POSTED July 02, 2014
BY Timothy W. Gaffney
Twitter: @TimothyGaffney


Tucked away, behind a church converted into a house on Torrington's East Pearl Street, is a playground with a neatly kept basketball court and well-manicured field. 

The park is maintained by the city's Parks and Recreation Department. A sign greets visitors. 

"JIGGS DONAHUE PARK," it reads in bold letters.

On this hot, almost sultry, early summer day, there are no kids playing in the playground, even though the school year ended two weeks ago.  

Temperatures make a difference, I guess. In my youth, they did not. 

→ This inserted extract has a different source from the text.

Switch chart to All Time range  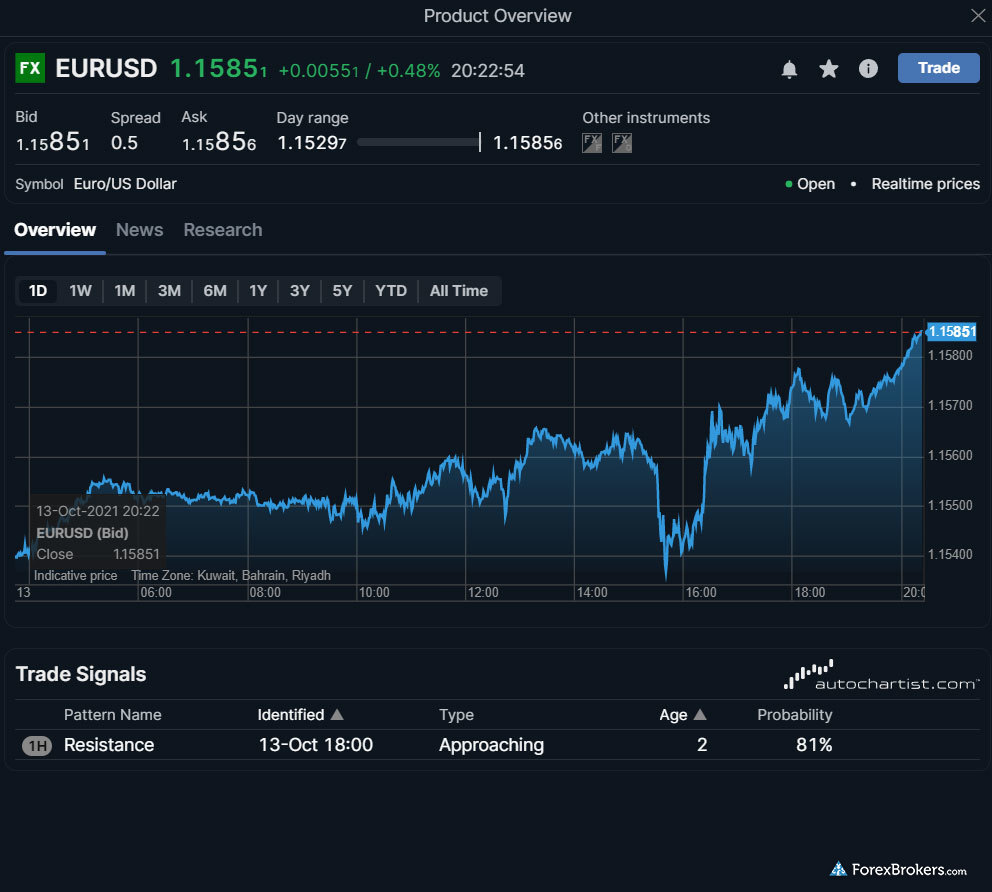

No matter how hot, we played baseball, whiffle-ball or some kind of ball from morning until night, jamming the playgrounds placed strategically across Torrington, including Jiggs Donahue Park.

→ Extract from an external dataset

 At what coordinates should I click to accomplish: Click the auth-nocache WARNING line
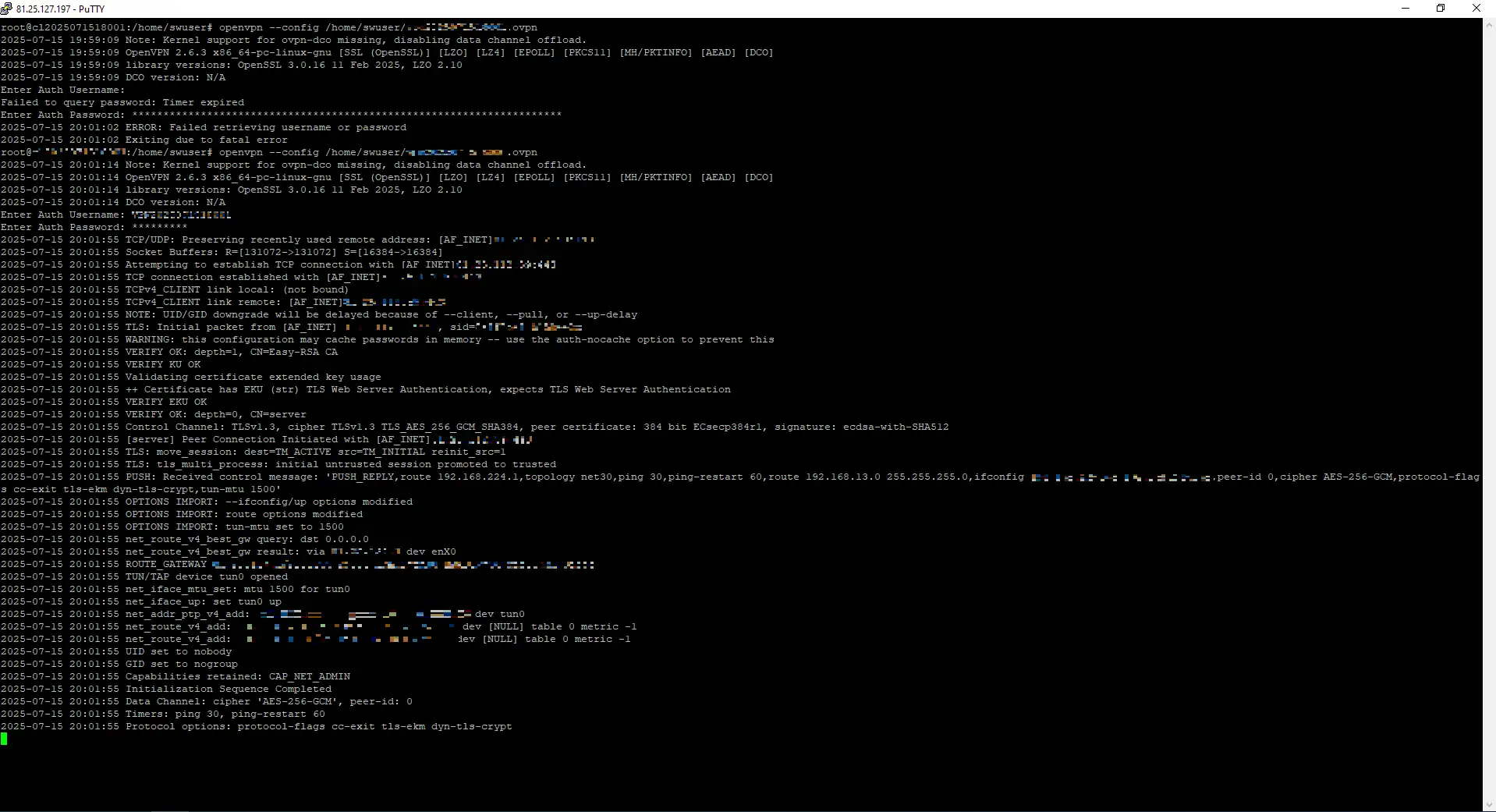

Computers and video games in air conditioned homes seem to be the more popular activities these days.  

What would Jiggs Donahue think? Better yet, who was Jiggs Donahue? 

Guaranteed today's youth don't know?  

Heck, I didn't know. 

Turns out William J. "Jiggs" Donahue was an important guy around town in the 1930's, 40's and early 50's, and he wasn't even from Torrington. Donahue grew up in Waterbury and attended Crosby High School. In his youth, he delivered newspapers. Do kids do that today?

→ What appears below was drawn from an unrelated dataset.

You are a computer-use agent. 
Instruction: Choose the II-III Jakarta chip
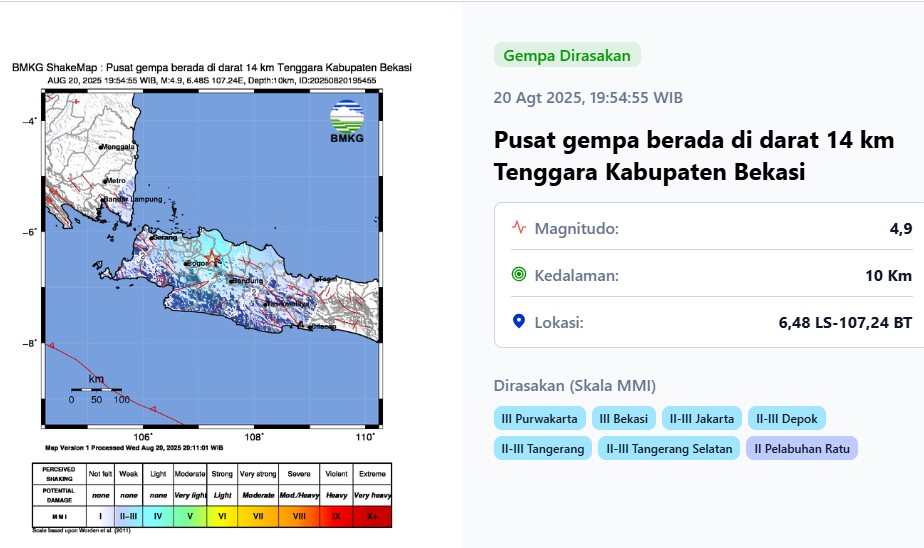coord(703,419)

Upon graduation, Donahue landed a job in the mail room as a copy boy for the Waterbury American, the afternoon sister publication to the morning Waterbury Republican newspaper. Yes, they had afternoon newspapers back then.

Donahue worked his way up the ladder, eventually becoming a prominent editor at the Republican.  Along the way, however, he covered Torrington news for the Republican and became so enamored with the city that he moved there. Not only did he continue to work for the paper, he formed a partnership with Thomas A. Cooke to buy a grocery store on Torrington's South Main St. 

Before that, he became chairman of Torrington's Park and Recreation Commission from 1937 to 1944.  In fact, "Jiggs" received credit for being the driving force that led to numerous improvements of the city's parks and playgrounds, all for the city's youth.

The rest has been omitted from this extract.